Removing negative gearing would hit landlords, tenants hard.

By REIWA President – Damian Collins

Changes to negative gearing and capital gains tax are a hot topic for debate in this year’s Federal Election. The Australian Labor Party has made its intentions clear, having announced its plans to make changes effective January 1, 2020 if elected.

REIWA strongly opposes the decision to meddle with one component of our national tax system. Changing negative gearing and capital gains tax without properly considering all the consequences is a reckless decision, one that will significantly impact everyday Australians and further stifle Western Australia’s already struggling property market.

History has already shown that removing one component of a complicated system does not work. In the 1980’s when negative gearing was removed the impact was so great across the country it was reintroduced just two years later.

One of the biggest myths in property is investors are wealthy moguls with extensive investment portfolios. The reality is the vast majority are ‘mum and dad’ investors with less than two rentals who are utilising property investment to help secure their future. According to data from the Australian Taxation Office, 330,000 Western Australians own at least one investment property and of those, 215,000 rely on negative gearing to help offset losses incurred through owning a rental.
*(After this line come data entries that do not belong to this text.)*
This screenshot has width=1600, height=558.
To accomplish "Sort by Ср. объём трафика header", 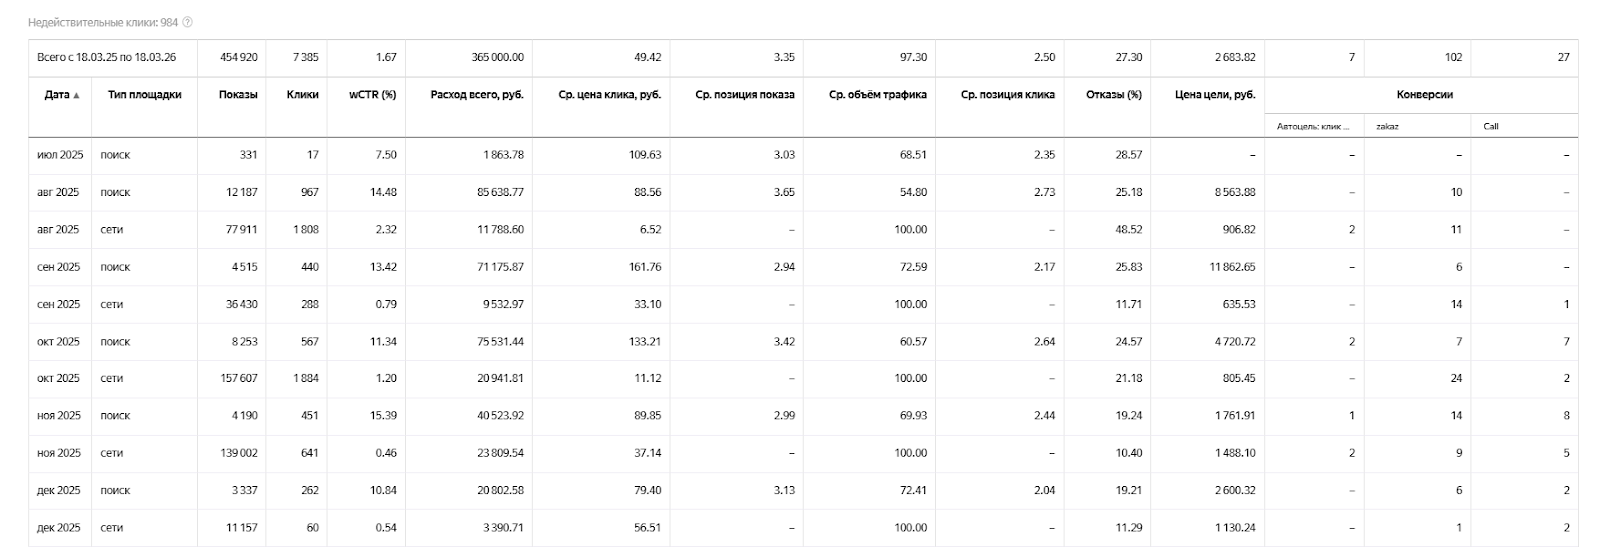I will click(877, 95).
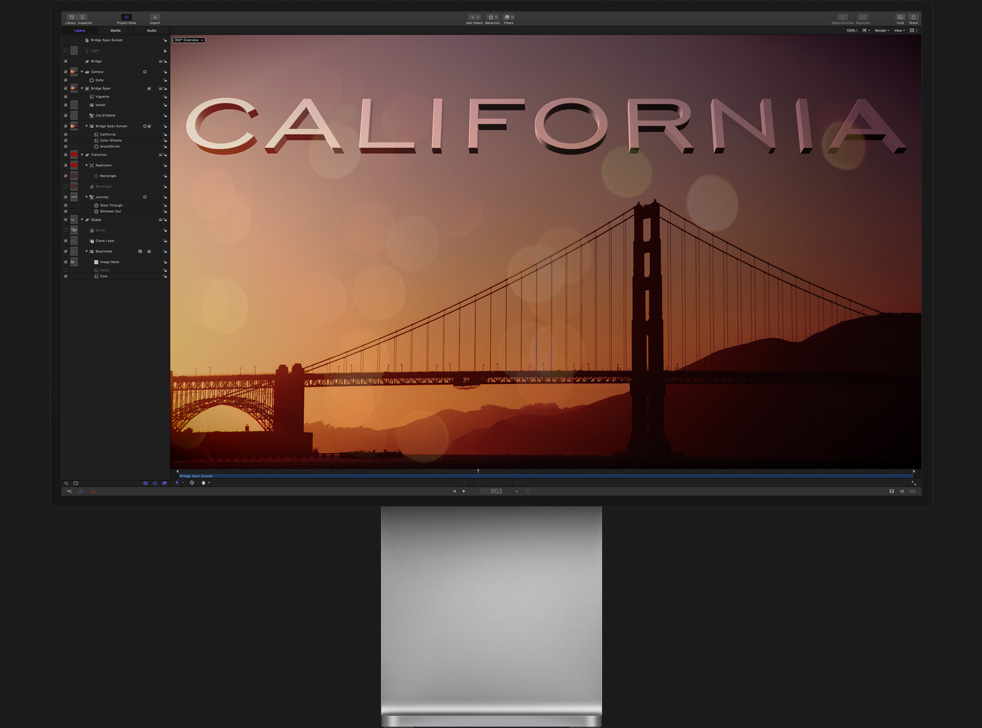The width and height of the screenshot is (982, 728).
Task: Collapse the Ocean group triangle
Action: pos(83,220)
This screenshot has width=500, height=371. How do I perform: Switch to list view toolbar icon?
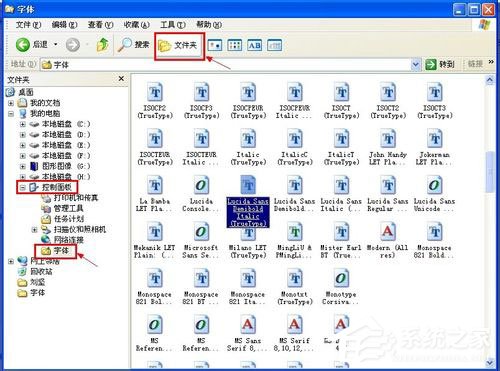(234, 45)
If prospective investors are no longer able to use this mechanism many will reconsider if property investment is financially viable, causing them to withdraw from the private rental market or seek alternative investment options.

This will have huge implications on the WA property market. We’ve already seen the value of investor loans decline 69% since 2015 due to the soft market conditions and subdued consumer confidence levels. Any changes to negative gearing or capital gains tax will only serve to further deter investment in the WA property market, which is the last thing we need.

Our local vacancy rate has declined to 2.3% from a high of 7.3% in a little over 18 months. If landlords are deterred any further from investing in the WA property market, it will be tenants who will ultimately bear the financial burden of this financial change, with a shortage of rental supply guaranteed to push up rent prices and reduce affordability – which is exactly what we saw happen in the 80’s.

A report released last month by SQM Research detailed how the Australian Labor Party’s plan to abolish negative gearing would negatively impact tenants. It showed rents would rise across the country by between 7% and 12%, with tenants in Brisbane and Perth likely to be the most affected.

Those vying for our country’s top positions seem to have little regard for the WA property market when considering such dramatic shifts in property taxation policy. This election, REIWA is calling for all contesting parties to commit to not tinkering with negative gearing or capital gains tax until a full government review into the implications has been conducted.